There will be at least one ham who steals the show, one who screams rather than sings, three who jiggle and tug at costumes and knock halos askew, and five who, despite admonitions, wave at parents and grandparents and mug for the videos they’re taking. Then, in a flash, they have drivers’ licenses and decide that anyone their senior, with the possible exception of a coach, is irrelevant. And then they’re turning 40.
During the Advent-Christmas seasons we’re inevitably reminded of the passage of time. Facebook floods us with memories and invites us to purchase a book of the photos we’ve posted over the last decade.
Cards featuring family groups arrive, and we notice that Jordi suddenly has a beard and Nana has let her brown-with-assistance hair go genuine gray.
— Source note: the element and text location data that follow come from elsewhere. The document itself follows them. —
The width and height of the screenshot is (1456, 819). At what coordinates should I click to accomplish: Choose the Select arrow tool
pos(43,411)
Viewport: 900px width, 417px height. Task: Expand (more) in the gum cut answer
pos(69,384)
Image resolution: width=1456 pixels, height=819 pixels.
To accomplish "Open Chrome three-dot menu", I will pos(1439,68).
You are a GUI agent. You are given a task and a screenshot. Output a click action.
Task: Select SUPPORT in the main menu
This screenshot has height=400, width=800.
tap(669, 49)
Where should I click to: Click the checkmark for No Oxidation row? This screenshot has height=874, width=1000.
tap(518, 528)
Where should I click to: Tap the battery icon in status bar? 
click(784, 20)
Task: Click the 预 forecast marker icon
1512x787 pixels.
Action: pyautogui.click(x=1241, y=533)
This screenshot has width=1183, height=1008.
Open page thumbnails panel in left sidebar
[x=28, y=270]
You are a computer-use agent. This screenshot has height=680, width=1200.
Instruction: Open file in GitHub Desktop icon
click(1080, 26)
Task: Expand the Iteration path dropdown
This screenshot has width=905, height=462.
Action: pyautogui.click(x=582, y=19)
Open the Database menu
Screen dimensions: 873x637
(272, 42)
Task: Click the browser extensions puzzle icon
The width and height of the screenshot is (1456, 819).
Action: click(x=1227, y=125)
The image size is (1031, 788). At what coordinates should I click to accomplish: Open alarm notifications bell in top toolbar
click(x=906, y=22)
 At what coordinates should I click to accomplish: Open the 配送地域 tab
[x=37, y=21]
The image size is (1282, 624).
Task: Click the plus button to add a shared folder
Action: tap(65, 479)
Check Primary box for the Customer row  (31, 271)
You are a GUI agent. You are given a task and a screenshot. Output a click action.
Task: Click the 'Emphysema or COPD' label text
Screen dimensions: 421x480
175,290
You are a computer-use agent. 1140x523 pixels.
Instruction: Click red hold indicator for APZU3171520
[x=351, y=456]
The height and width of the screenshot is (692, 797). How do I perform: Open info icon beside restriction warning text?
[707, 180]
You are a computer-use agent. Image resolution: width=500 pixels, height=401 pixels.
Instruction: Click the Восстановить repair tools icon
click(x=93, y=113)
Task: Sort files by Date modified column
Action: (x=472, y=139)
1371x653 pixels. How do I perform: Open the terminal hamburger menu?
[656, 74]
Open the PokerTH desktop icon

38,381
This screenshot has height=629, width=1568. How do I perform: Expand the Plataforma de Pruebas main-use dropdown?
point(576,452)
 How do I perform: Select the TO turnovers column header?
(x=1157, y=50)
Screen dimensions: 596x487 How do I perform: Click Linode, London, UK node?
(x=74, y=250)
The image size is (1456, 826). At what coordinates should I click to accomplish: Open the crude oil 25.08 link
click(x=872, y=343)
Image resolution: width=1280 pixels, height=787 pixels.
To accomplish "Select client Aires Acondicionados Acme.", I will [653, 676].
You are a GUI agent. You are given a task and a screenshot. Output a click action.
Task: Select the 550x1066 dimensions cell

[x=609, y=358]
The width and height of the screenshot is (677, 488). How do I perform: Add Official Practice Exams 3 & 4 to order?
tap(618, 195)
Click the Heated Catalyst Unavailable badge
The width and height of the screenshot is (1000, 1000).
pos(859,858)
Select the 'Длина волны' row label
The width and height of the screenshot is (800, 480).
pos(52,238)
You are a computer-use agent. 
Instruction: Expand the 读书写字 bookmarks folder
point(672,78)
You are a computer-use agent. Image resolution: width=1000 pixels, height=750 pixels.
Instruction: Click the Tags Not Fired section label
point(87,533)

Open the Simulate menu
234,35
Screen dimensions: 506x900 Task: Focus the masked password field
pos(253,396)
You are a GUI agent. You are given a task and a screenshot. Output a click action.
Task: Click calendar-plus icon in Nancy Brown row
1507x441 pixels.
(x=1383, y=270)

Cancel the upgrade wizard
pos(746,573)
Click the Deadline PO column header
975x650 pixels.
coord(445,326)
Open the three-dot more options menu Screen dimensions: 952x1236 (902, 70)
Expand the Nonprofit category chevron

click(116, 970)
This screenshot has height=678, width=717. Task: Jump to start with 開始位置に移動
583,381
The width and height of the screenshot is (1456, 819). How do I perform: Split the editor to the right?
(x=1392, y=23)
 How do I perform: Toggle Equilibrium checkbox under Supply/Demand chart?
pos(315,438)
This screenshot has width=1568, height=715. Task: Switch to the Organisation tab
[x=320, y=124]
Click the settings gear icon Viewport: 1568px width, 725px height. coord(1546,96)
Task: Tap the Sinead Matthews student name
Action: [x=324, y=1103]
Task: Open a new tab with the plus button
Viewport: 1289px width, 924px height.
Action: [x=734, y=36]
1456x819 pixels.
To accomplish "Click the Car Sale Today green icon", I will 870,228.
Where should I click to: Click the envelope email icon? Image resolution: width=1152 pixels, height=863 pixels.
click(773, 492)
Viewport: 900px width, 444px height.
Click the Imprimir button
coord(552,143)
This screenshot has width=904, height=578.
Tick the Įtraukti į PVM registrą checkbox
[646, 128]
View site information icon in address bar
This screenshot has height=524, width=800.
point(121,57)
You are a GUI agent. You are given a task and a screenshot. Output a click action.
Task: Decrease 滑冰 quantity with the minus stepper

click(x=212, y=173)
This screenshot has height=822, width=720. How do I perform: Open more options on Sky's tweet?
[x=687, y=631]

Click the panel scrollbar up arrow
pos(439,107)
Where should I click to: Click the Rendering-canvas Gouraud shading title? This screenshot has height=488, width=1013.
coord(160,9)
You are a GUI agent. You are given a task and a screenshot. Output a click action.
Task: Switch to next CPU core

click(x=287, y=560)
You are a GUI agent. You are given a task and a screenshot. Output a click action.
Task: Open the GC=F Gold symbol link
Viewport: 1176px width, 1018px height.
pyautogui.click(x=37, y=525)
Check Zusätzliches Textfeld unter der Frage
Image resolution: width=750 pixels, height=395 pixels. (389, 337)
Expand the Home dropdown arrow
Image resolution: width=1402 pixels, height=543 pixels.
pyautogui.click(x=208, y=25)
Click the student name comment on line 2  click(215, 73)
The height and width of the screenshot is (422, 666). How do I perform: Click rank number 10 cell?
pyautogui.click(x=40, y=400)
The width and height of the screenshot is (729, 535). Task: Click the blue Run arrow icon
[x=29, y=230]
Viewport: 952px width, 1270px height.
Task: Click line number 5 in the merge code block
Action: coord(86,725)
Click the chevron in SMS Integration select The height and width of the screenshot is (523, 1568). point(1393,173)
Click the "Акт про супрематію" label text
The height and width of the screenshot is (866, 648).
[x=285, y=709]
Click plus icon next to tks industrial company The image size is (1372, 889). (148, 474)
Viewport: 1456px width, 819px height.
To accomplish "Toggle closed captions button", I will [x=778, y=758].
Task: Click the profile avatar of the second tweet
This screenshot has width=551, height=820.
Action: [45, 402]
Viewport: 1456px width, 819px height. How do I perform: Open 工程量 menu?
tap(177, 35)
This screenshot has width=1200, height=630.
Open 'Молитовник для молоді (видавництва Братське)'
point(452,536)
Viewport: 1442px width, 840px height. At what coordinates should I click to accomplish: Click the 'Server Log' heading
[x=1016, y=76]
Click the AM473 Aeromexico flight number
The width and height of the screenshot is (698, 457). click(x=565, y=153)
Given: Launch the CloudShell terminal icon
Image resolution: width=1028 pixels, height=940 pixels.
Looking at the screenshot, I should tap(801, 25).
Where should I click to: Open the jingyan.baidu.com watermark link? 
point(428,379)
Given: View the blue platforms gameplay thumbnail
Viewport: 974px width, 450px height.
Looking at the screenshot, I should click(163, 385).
Time flummoxes us.
Certain human civilizations have believed that time is cyclical, a series of endless repetitions, and that people are born, die, and are reincarnated. Christians, however, believe that time is progressive. The whole of creation has a beginning from nothing — creatio ex nihilo, we call it. And creation has an ending, the Omega time spoken of in the Book of Revelation, the end of the world when Christ comes again. Thence “new heavens, new earth” ensue, and we dwell in eternity in the glorified bodies spoken of by St. Paul. Meanwhile, we are born, grow up, age, and die amid the world of time, which is itself a creation of God.
But we also experience certain aspects of our world in cycles. Twenty-four hour days, seasons, and years have their beginnings and endings, but also repetitions. The sun rises and sets and rises again. Fall chills into winter and winter warms into spring. The moon and the tides have their phases.
The Church also celebrates cycles of seasons, and we embark on a New Year every Advent. We move through a cycle of Christ’s birth-mission-passion-death-resurrection-ascension and the coming of the Holy Spirit that births the Church. We mark holy seasons over and over as we retell and remember salvation history. This prepares us for the time when time will be no more.
The funny thing about time and eternity is that we actually live in both. St. Thomas Aquinas describes us humans as amphibian. Just as frogs can live in air and water, we live simultaneously in time and eternity, on earth and in God’s kingdom, the one that is and is yet to be.
We can readily cite the empirical evidence of the passage of time. Each of us can record lines on a wall or door frame that track our rising height through childhood. We observe changes in our clothing and shoe sizes. And we go from tender skin to acne to, eventually, skin like crepe paper and sagging chins.
Time, as we experience it, is change and progression, flourishing and deterioration. Buildings and institutions rise, need repair, and sometimes collapse or are leveled for new construction. Each era sees new events, new families, new landscapes, new governments, new pastors and new papacies. The constants, the true reliabilities, the eternal verities, are, as St. Paul reminds us, faith, hope, and charity.
Amid a world of change, we insert the three purple and one pink candle in our Advent wreaths and repeat family traditions like the seven fishes or the oplatky/opłatek of Christmas Eve. We bake or receive the annual fruitcakes and cookies, and we hang the stocking which Great Grandmother crocheted. We seesaw between past and future as we go from Christmas customs to New Year’s resolutions. And we remain in the present as we pray, eat, and purchase and open presents.
That’s the thing about time. We are time travelers. In his “Confessions,” St. Augustine noted that our memories, our attention, and our imaginations make it possible for us to live in the presence of time past, the presence of time present, and the presence of time future. We remember, we are and act, and we anticipate.
This year, especially as we face holidays and holy days with the likelihood of less travel, less companionship, and the possible absence of loved ones because of distance or death, we can thank God for our humanity. Our minds and souls allow us to live a more-than life, in time and beyond it too.
The secret to doing that well is to live gratefully, with love. As we celebrate another round of New Years — liturgical and calendar — it is time to refresh our memories and renew our conviction that love lasts. God’s love lasts, above all, but all other genuine loves do too. Love extends backwards, forwards, and wraps around us. Forever.